The current lockdown has accelerated many companies’ readiness for remote working – leading some to consider whether they will still need the same amount of real estate or need to incur the same amount of air travel costs once the lockdown is lifted.

Factors like the SARB rates downward revision, the lower fuel prices and an authentic review of one’s business operating model (cutting costs which the Covid-19 lockdown has taught us we can live without) will help SMEs to boost cash flow, protect employment and respond decisively to market trends.

Companies like Amazon and Walmart have announced mass hiring initiatives in the last month, to keep up with the spike in online orders and essential goods purchases during the Covid-19 related lockdowns.

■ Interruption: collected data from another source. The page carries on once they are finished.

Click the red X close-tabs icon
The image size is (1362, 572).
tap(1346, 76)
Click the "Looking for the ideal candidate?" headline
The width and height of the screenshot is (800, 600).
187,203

On the local front, fashion designers are responding to the call for medical supplies, by converting their operations to churn out surgical masks and protective clothing.

Same-day grocery delivery services have announced employing up to 100 new employees (shoppers) to keep up with demand.

Showing that there are some opportunities for agile SMEs that can find a way to shift gears, reskill/repurpose staff and evolve their offering to where there is an urgent need.

Even when lockdown restrictions ease, the demand for certain goods and services (and how these are delivered safely and hygienically to end users) will likely be impacted for a long time to come.

Nobody knows how long the current conditions will persist, but what previous recessions have taught us is that conditions do improve again – even if it is different from what we consider ‘normal’ today.

Some of the answers your business needs are right in your sphere of influence and control. So, put on your raincoat and brave the storm.